Una bomba è esplosa nel centro del Cairo, davanti al palazzo dell’Alta Corte, in via Ramses, vicino a piazza Tahrir, provocando 11 feriti, tra i quali passanti, ufficiali ed agenti di polizia. La bomba, non troppo potente e di fattura rudimentale, oltre a ferire poliziotti a passanti – le prime informazioni, poi smentite, parlavano di due morti – ha danneggiato alcune auto, in una delle zone delle città teoricamente più protette perché raccoglie sedi del sindacato dei giornalisti, dell’ordine degli avvocati e di altre istituzioni.
A rivendicare l’attentato con un tweet è stato un gruppo che si ritiene sia vicino alla Fratellanza Musulmana, ‘La Punizione Rivoluzionaria‘, e che però testimonierebbe una pratica della violenza che i Fratelli hanno sempre dichiarato ufficialmente di respingere. Una dichiarazione contraddetta anche da un comunicato di qualche settimana fa, letto sugli schermi di ‘Rabaa Tv’, emittente del movimento “delle quattro dita” nato tra i sostenitori del deposto presidente fratello Musulmano Mohamed Morsi dopo il massacro del 14 agosto 2013 in due piazze del Cairo, gremite di sostenitori della Fratellanza. Nel comunicato letto in tv si fissavano scadenze perché stranieri di vari ambienti, dai giornalisti ai diplomatici, agli industriali lasciassero il paese entro la fine di febbraio, minacciando ‘punizionì per chi non partiva.
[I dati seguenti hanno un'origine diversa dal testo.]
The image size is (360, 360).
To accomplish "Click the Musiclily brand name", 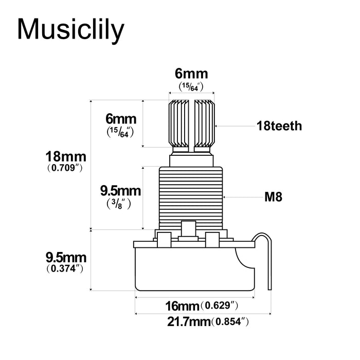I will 70,29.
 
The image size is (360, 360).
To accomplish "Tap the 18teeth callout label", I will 279,125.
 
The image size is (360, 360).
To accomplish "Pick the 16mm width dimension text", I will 182,306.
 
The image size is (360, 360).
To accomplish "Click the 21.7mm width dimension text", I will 189,322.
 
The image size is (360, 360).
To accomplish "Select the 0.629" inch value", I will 219,306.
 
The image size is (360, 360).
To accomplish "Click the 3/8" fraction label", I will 120,203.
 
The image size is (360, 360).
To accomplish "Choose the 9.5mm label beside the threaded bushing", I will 120,191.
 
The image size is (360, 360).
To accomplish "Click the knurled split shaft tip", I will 191,123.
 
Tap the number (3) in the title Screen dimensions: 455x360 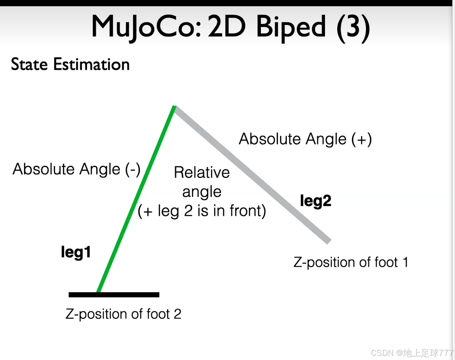[x=353, y=27]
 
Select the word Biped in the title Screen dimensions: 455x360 [x=291, y=27]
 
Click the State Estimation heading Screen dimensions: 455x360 [x=70, y=65]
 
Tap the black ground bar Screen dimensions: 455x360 [x=114, y=295]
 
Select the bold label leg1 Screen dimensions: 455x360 [x=76, y=252]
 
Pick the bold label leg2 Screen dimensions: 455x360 [x=315, y=201]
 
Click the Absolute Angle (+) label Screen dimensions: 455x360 [x=305, y=139]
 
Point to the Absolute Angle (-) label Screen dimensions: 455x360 [x=76, y=170]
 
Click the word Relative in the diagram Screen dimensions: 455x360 [x=202, y=172]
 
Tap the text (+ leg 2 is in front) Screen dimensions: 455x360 [x=202, y=211]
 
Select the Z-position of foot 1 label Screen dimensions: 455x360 [x=351, y=262]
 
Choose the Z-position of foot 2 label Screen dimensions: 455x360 [x=123, y=314]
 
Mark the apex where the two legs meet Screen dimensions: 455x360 [x=175, y=107]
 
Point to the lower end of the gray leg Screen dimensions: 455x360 [x=328, y=241]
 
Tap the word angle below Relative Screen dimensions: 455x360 [x=202, y=192]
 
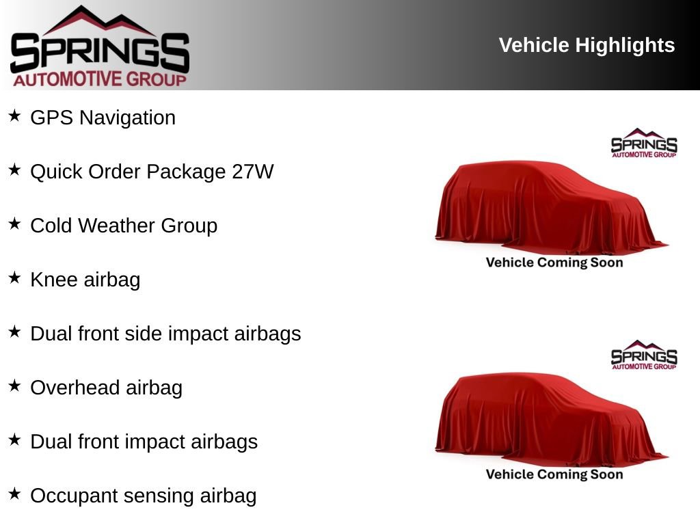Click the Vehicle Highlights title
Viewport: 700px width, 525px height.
coord(587,46)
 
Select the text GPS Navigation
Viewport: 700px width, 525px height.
coord(103,118)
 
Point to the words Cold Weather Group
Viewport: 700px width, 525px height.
coord(124,226)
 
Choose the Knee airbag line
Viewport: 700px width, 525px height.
coord(85,280)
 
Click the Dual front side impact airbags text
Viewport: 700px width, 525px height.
coord(165,334)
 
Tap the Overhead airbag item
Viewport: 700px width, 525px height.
coord(106,388)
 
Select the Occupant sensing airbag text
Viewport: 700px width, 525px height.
coord(143,496)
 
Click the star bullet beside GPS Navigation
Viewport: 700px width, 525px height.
coord(14,116)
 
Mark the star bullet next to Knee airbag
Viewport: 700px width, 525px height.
coord(14,278)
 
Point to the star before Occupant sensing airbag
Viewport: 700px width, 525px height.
coord(14,494)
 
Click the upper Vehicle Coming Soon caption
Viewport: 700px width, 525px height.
coord(554,262)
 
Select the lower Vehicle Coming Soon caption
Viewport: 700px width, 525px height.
coord(554,474)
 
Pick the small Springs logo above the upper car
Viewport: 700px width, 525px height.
coord(643,144)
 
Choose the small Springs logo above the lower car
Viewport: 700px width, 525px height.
coord(643,355)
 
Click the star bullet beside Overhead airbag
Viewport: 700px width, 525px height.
coord(14,386)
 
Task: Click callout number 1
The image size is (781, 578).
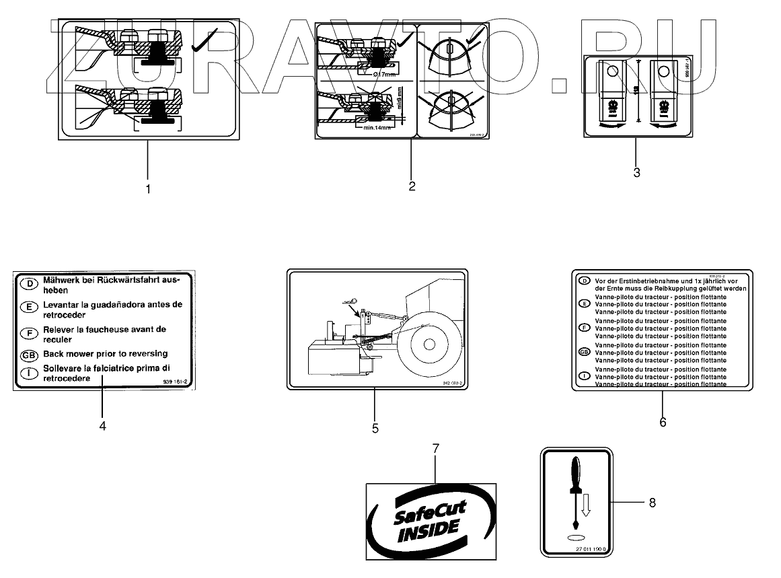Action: click(x=149, y=189)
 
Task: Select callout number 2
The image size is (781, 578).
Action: click(x=412, y=186)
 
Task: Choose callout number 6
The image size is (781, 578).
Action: click(x=663, y=422)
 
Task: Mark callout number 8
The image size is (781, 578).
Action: click(x=651, y=502)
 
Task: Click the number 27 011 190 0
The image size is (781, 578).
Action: click(x=590, y=550)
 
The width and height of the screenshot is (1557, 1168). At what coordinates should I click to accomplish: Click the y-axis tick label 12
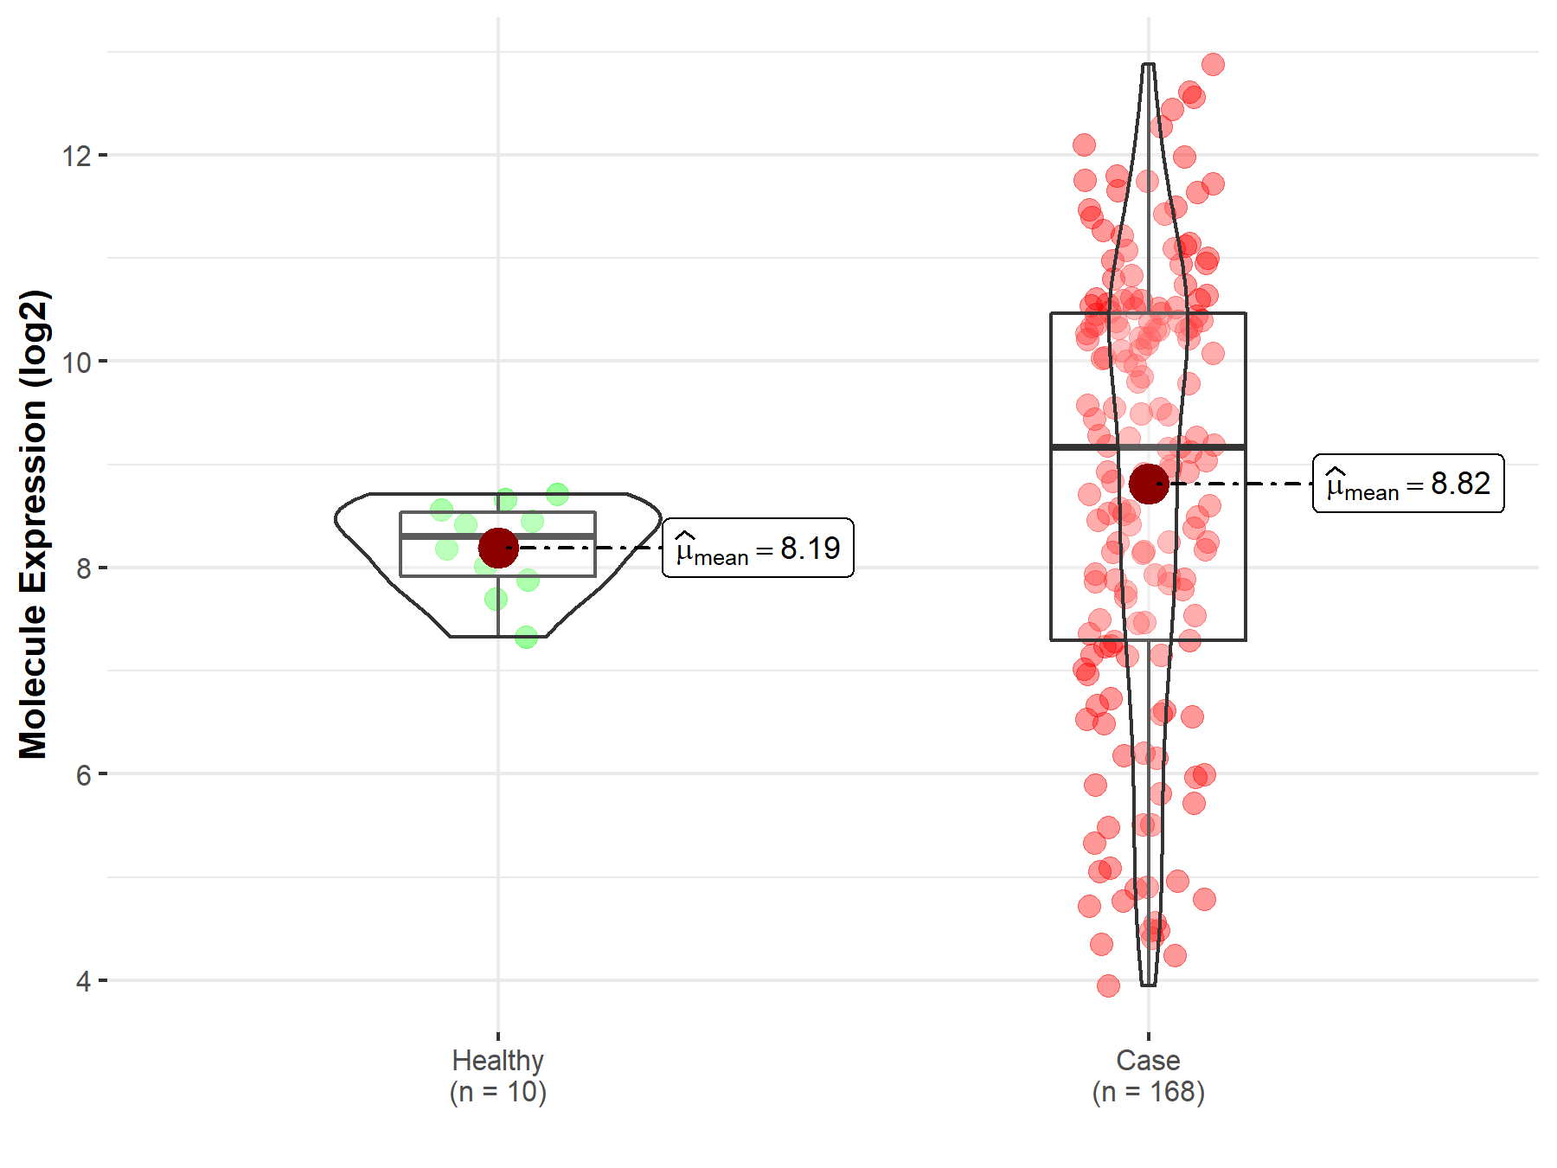click(76, 156)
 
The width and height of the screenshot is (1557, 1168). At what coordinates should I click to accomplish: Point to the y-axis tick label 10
click(76, 362)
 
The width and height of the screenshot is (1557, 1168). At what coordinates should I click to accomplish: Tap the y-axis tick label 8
click(83, 568)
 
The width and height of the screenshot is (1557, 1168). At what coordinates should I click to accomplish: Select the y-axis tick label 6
click(83, 774)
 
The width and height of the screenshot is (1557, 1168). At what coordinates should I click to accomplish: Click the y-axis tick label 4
click(83, 981)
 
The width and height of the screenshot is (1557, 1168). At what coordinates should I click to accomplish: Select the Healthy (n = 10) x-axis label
click(497, 1075)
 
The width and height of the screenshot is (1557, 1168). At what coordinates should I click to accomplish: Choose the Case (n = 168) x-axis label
click(1148, 1075)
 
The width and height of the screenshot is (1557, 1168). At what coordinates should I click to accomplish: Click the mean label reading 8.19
click(758, 549)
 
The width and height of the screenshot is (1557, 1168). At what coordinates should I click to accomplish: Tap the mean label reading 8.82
click(1408, 484)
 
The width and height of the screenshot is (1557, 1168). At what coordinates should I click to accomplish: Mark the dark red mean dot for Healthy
click(498, 548)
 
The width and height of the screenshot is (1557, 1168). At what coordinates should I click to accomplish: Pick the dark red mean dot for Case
click(1149, 484)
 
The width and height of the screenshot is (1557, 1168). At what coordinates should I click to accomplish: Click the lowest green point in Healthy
click(526, 638)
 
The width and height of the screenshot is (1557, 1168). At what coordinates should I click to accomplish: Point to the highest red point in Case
click(1213, 64)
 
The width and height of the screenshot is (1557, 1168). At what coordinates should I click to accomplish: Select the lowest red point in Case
click(1108, 985)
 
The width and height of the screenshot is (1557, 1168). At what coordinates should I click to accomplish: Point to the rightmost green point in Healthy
click(557, 495)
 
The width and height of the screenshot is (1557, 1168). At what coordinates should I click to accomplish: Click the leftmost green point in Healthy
click(441, 510)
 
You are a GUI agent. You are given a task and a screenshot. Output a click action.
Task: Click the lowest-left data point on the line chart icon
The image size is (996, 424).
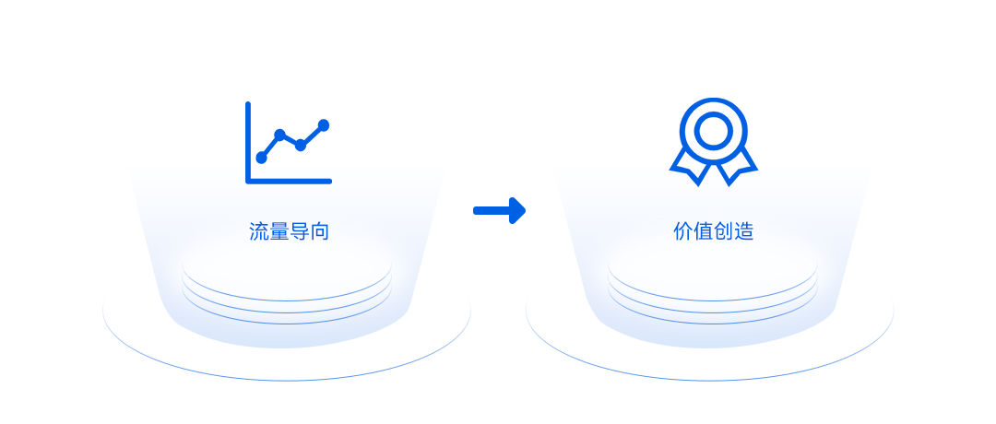click(x=261, y=158)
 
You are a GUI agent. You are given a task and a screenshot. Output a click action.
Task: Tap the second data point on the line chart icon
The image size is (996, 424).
click(x=279, y=135)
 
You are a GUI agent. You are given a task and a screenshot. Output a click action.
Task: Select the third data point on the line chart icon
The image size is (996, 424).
click(x=301, y=146)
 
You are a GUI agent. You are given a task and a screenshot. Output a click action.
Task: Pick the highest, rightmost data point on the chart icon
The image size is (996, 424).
click(x=324, y=125)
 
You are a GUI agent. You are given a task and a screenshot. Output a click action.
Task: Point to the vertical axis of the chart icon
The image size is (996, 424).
click(x=248, y=142)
Dalla metà del 2013 l’Egitto ha conosciuto un’escalation di violenze e di attacchi a caserme, stazioni di polizia, ma anche istituzioni come la sede dei servizi di sicurezza, che ha provocato anche la parziale distruzione del prezioso museo islamico, e con la morte di centinaia di agenti e soldati. E nonostante le dichiarazioni di non violenza – peraltro sempre ripetute dalla Fratellanza – il governo in carica ed il presidente della repubblica, l’ex generale Abdel Fattah Al Sisi, hanno avviato un’accanita repressione del movimento e dei loro sostenitori, dichiarandoli terroristi ed arrestandone in gran numero, con processi spesso conclusisi con condanne a morte, finora mai eseguite.
Di una vera e propria ‘strategia del terrore‘ scrivono i quotidiani egiziani secondo i quali obiettivi di chi mette bombe e compie attentati, oramai numerosissimi anche se non sempre devastanti, sono quelli di indebolire le forze di polizia, il cui addestramento non è evidentemente così efficiente da impedire una bomba nel centro della capitale, e di terrorizzare i cittadini. Sia in vista di prossime elezioni del parlamento – previste alla fine di marzo ma rinviate per un articolo della legge elettorale dichiarato incostituzionale – sia di una grossa conferenza economica che le autorità egiziane hanno convocato con rappresentanti ed investitori di vari paesi stranieri, sempre per la fine di marzo.